Provided information ->
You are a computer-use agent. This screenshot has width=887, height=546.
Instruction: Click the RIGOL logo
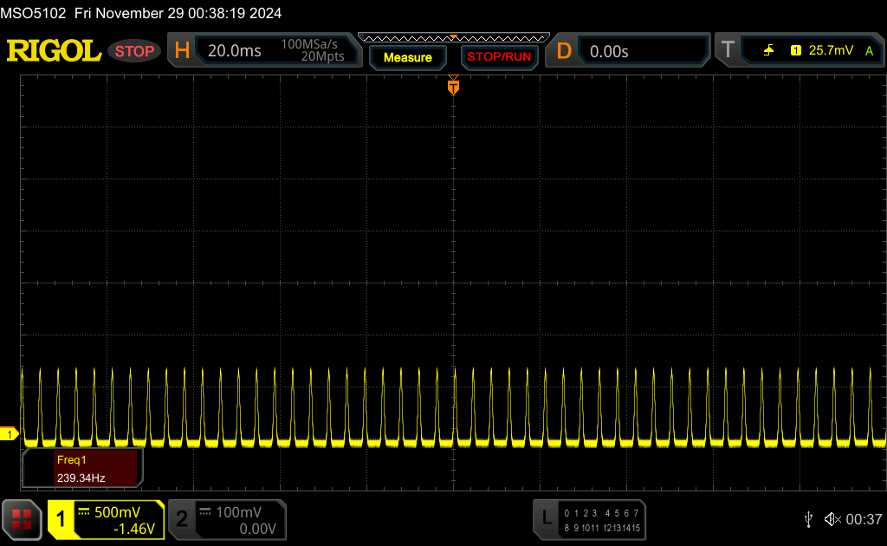[54, 51]
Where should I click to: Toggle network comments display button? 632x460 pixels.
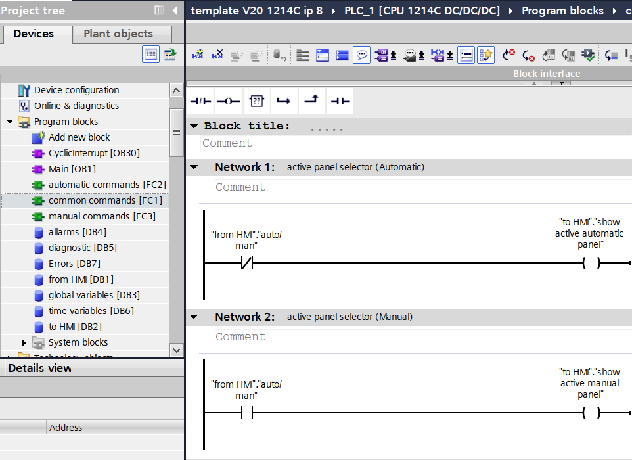click(361, 55)
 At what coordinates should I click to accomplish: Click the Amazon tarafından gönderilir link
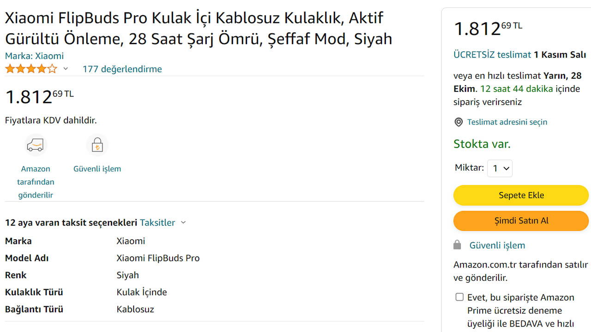click(36, 182)
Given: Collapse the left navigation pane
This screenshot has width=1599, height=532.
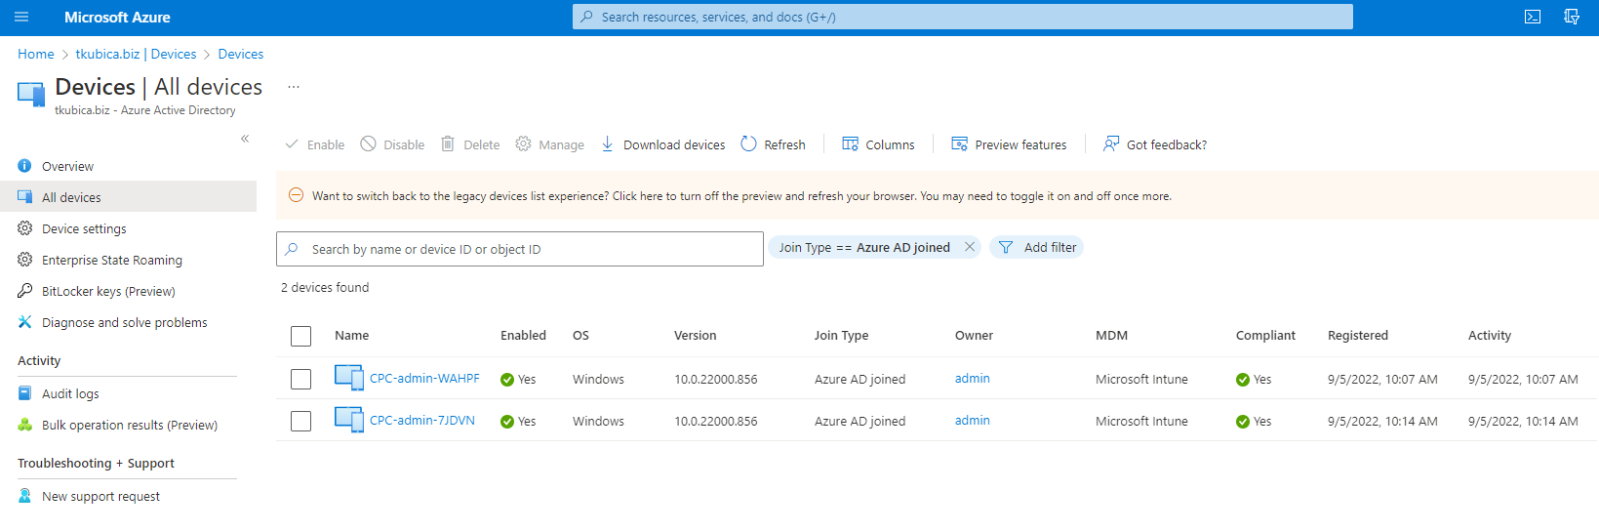Looking at the screenshot, I should click(245, 139).
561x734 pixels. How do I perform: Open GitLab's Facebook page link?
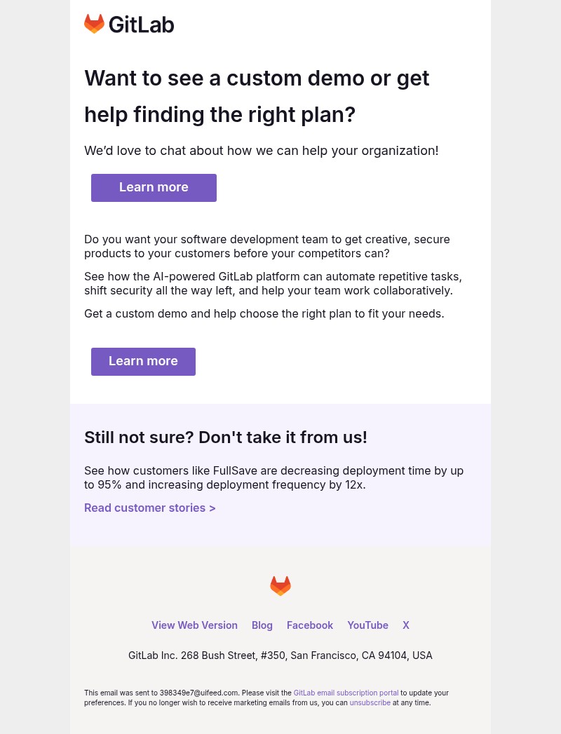click(310, 625)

Problem statement ->
Only one thing is required: an exact printout of the lines from the line containing "At what coordinates" through the last line of the records, pictures excluded.

Solution for this task ->
 At what coordinates should I click to accomplish: Click the Amazon tarafından gönderilir link
click(36, 182)
Given: Collapse the left navigation pane
This screenshot has width=1599, height=532.
Looking at the screenshot, I should click(245, 139).
561x734 pixels. How do I perform: Open GitLab's Facebook page link?
click(310, 625)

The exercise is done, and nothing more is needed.